Given instruction: Print the lines of every entry again word for word, leaving out the pictures.

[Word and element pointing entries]

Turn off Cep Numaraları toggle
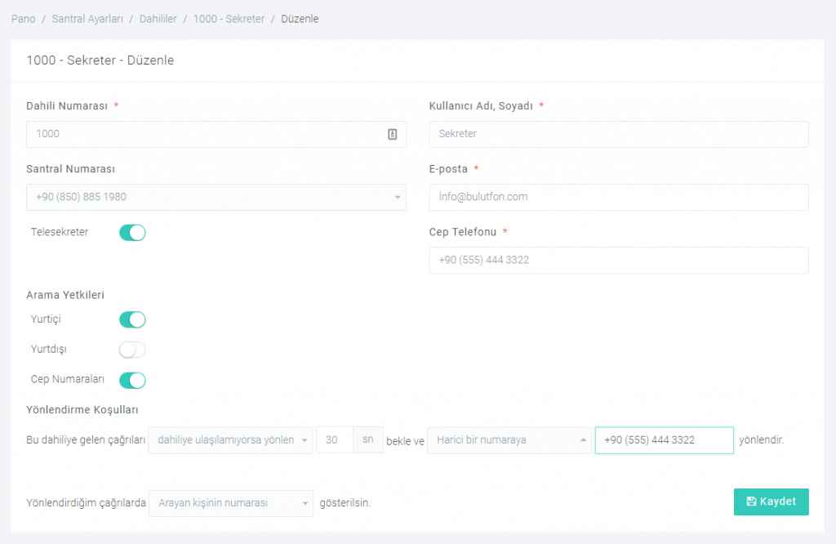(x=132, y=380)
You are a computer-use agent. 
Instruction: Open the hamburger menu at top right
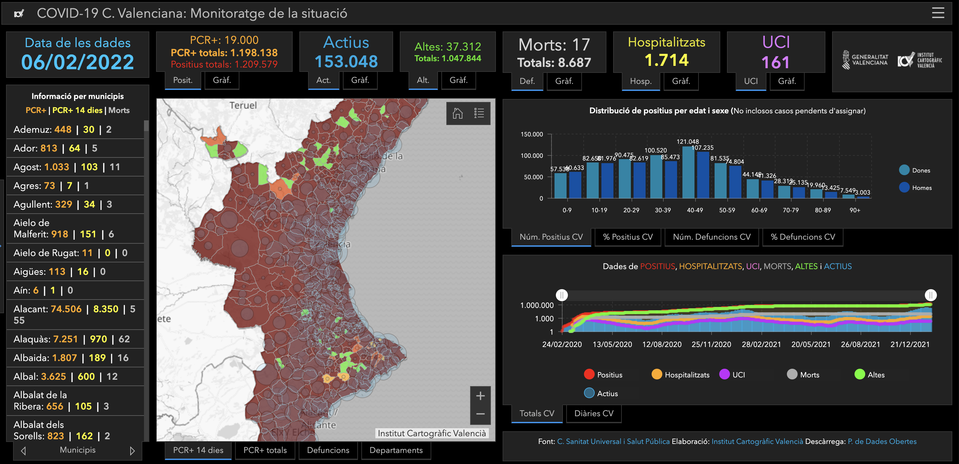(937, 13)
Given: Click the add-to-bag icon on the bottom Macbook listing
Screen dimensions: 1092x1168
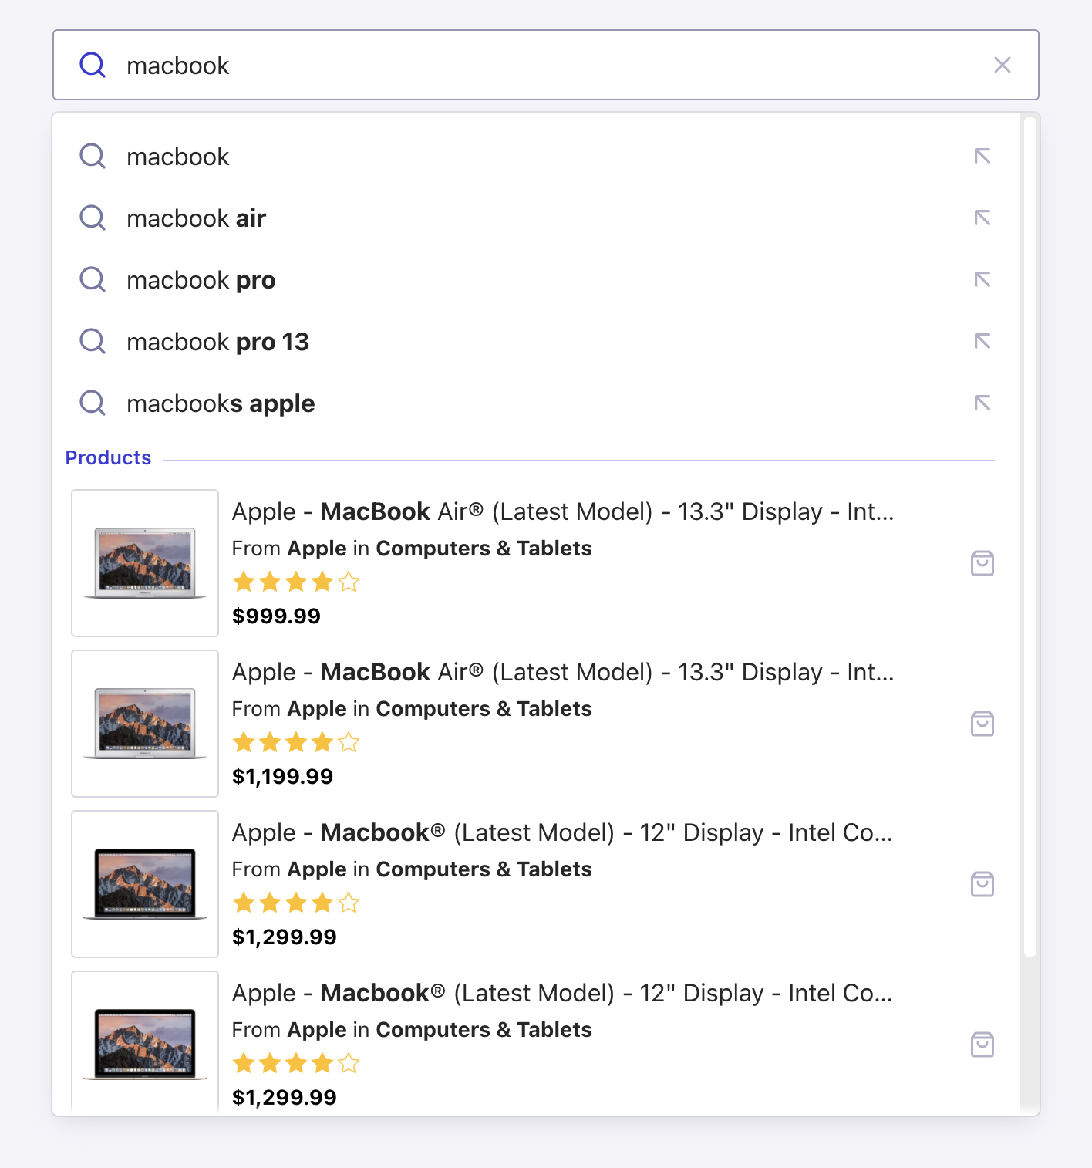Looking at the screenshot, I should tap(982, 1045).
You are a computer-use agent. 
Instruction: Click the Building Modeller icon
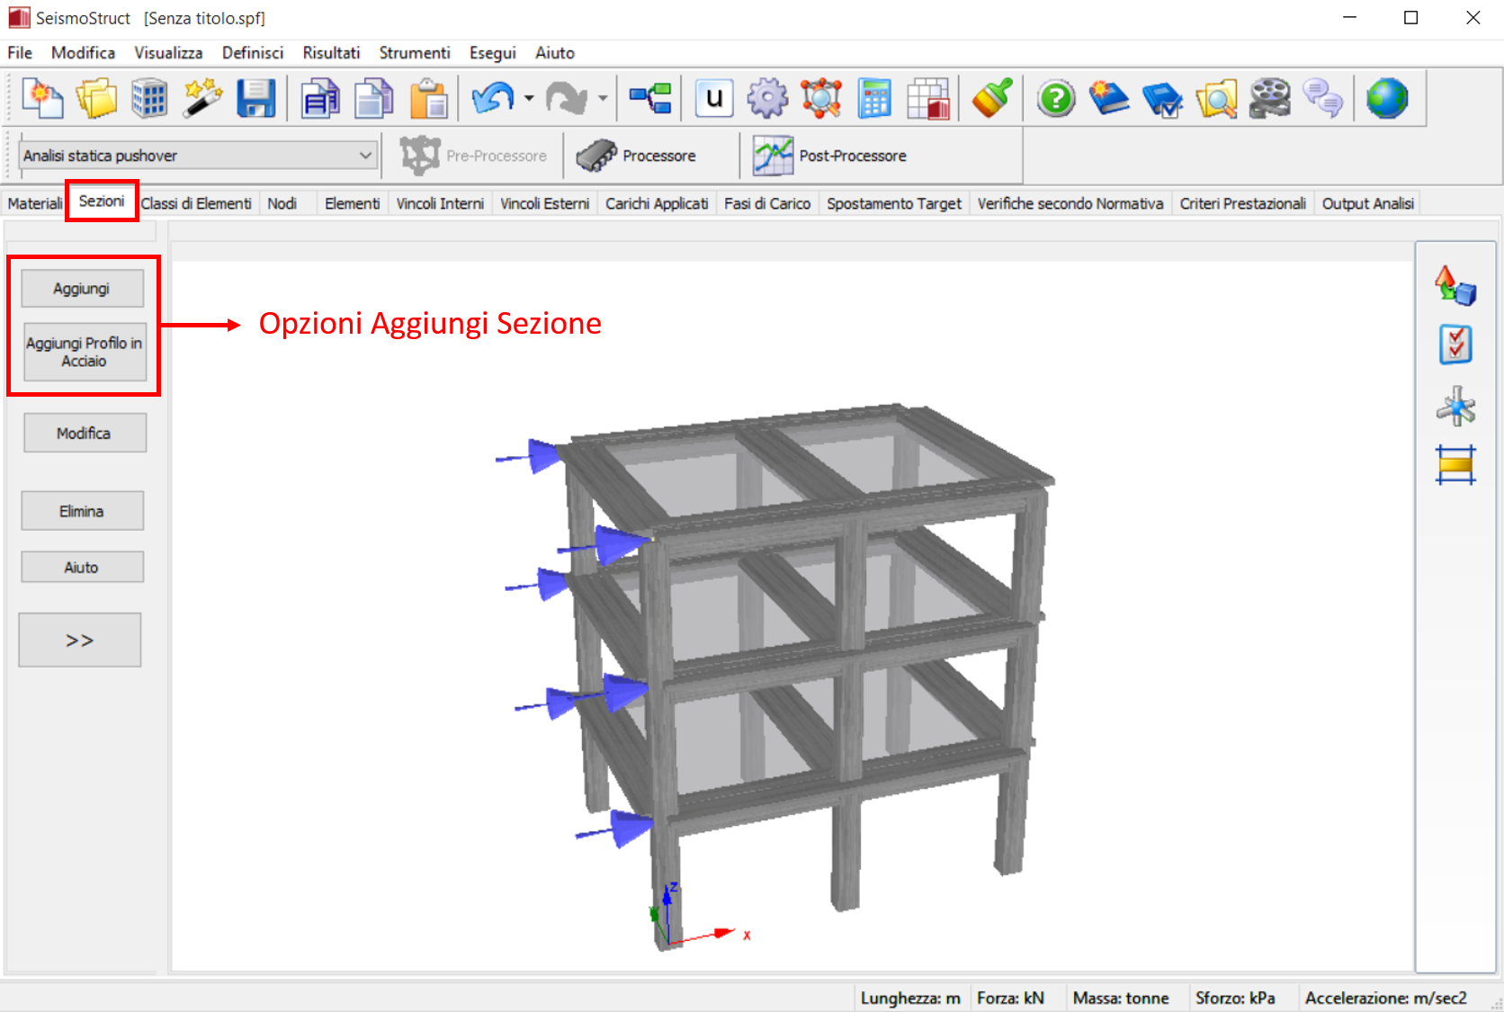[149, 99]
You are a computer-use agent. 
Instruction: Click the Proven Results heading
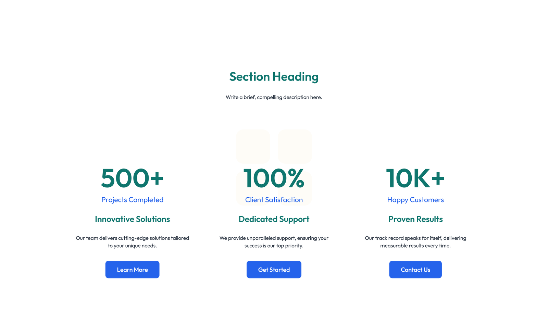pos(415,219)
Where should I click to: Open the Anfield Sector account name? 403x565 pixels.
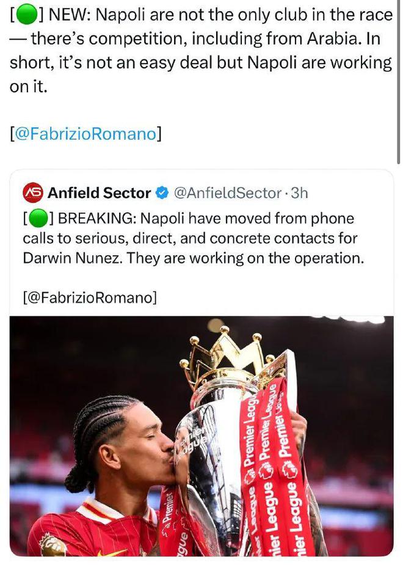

Solution for this exercise:
Turn off Cep Numaraları toggle
(x=132, y=380)
You are a computer-use agent. 
Instruction: Open the hamburger menu at top right
(937, 13)
Given: Click the add-to-bag icon on the bottom Macbook listing
Screen dimensions: 1092x1168
Looking at the screenshot, I should tap(982, 1045).
You are a computer-use agent. 
Instruction: Click the Building Modeller icon
[149, 99]
You are a computer-use agent. 
Instruction: Click the Proven Results heading
pos(415,219)
Where should I click to: Open the Anfield Sector account name? 403x565 pixels.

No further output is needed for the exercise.